**Document section:**
ISSS608 2016-17 T1 Assign3 ZHANG Zhe
Contents
Introduction
DinoFun World held a series of events about Scott Jones, an internationally renowned football star in last year. Scott was planned to appear in two stage shows each on Friday, Saturday, and Sunday to talk about his life and career, as well as a show of memorabilia in the park’s Pavilion (Area 32). However, the event was marred.
Although the crimes were rapidly solved, they have intention to know to how to do better preparation in the future. The task is understanding how people move and communicate in the park, as well as how patterns changes and evolve over time, and what can be understood about motivations for changing patterns.
IDs that Stand Out for Their Large Volumes of Communication
The 2 IDs that stand out for their large volumes of communication are 1278894 and 839736, separately.
ID 1278894 sent and received messages at regular intervals for a period by observing the dots on blue lines are relatively sparse and the interval was fixed. It communicated with a large amount of visitors, but minority of visitors didn't respond. Based on this condition, it may be advertisements, service tips and others.
Hypothesis: According to official website of DinoFun World, ID 1278894 should be the Cindysaurus Trivia Game that is available from the app.
The ID 839736 communicates irregularly. Because dots on the orange line are close and form a line. It is continuous. In addition, every receiver gave feedback to this ID.
Hypothesis: ID 839736 should be a status check sensor. Security personnel check everyone's movement status by the feedback.
Who Are Criminals?
Logic Chain:
Data Filter
- Vandalism’s Time
Our main task is to identify the criminal offenders. So the first step is to filter data to narrow the range. If we want to filter data, we should identify time of the incident.
The times of communication with external increased sharply at 11:44 AM, Sunday. It is abnormal when compared with the previous 2 days.
We know the crime scene was Creighton Pavilion (Attraction 32, Coordinate (32,33)). Through the timeline of checking in Pavilion, we could know it opened between 8:10 AM – 9:30 AM and closed between 9:31 AM – 11:29 AM on Sunday.
Hypothesis: The offender(s) checked in the Pavilion, and hided inside, then sabotaged during the closing time. When Pavilion opened again, he escaped with the opportunity that many visitors were entering. Meanwhile, people found the destructive activity and messages sent were up to the peak.
crime occurred between 9:30 AM and 11:30 AM on Sunday. And based on the hypothesis, visitors who checked in between 8:10 AM and 9:30 AM on Sunday was extracted.

**Stated goal 1:**
From the DinoFun World analysis, extract the passage from "Hypothesis: According to" to "of the incident.".
**Stated goal 2:**
In the DinoFun World analysis, which two IDs stand out for their large volumes of communication?

**Raw data:**
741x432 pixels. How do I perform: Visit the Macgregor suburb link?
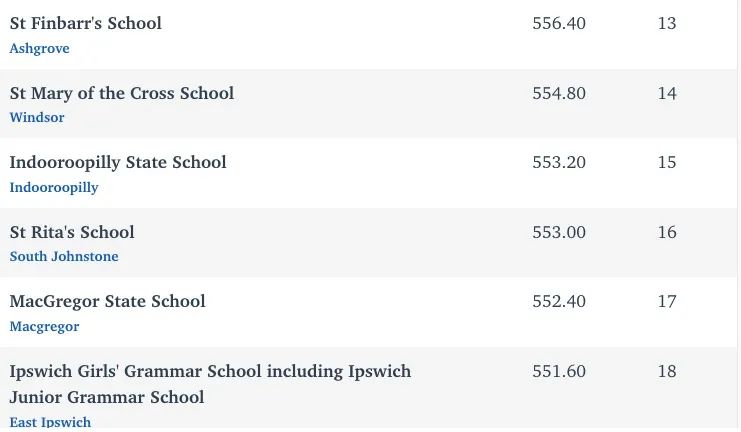pyautogui.click(x=44, y=327)
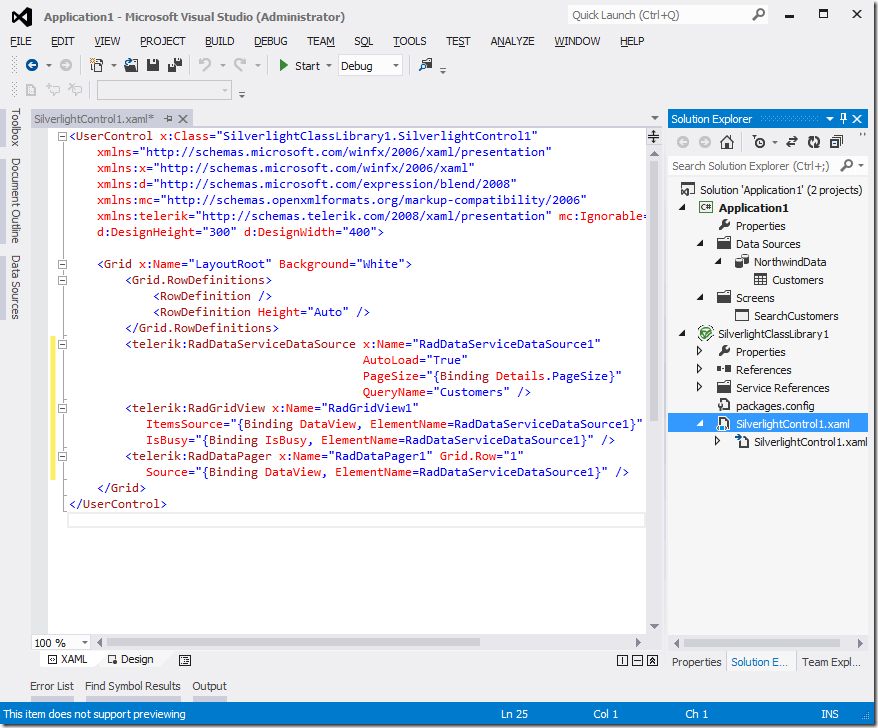Click the editor horizontal scrollbar track
878x728 pixels.
point(400,643)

**Exercise result 1:**
Hypothesis: According to official website of DinoFun World, ID 1278894 should be the Cindysaurus Trivia Game that is available from the app.
The ID 839736 communicates irregularly. Because dots on the orange line are close and form a line. It is continuous. In addition, every receiver gave feedback to this ID.
Hypothesis: ID 839736 should be a status check sensor. Security personnel check everyone's movement status by the feedback.
Who Are Criminals?
Logic Chain:
Data Filter
- Vandalism’s Time
Our main task is to identify the criminal offenders. So the first step is to filter data to narrow the range. If we want to filter data, we should identify time of the incident.

**Exercise result 2:**
1278894 and 839736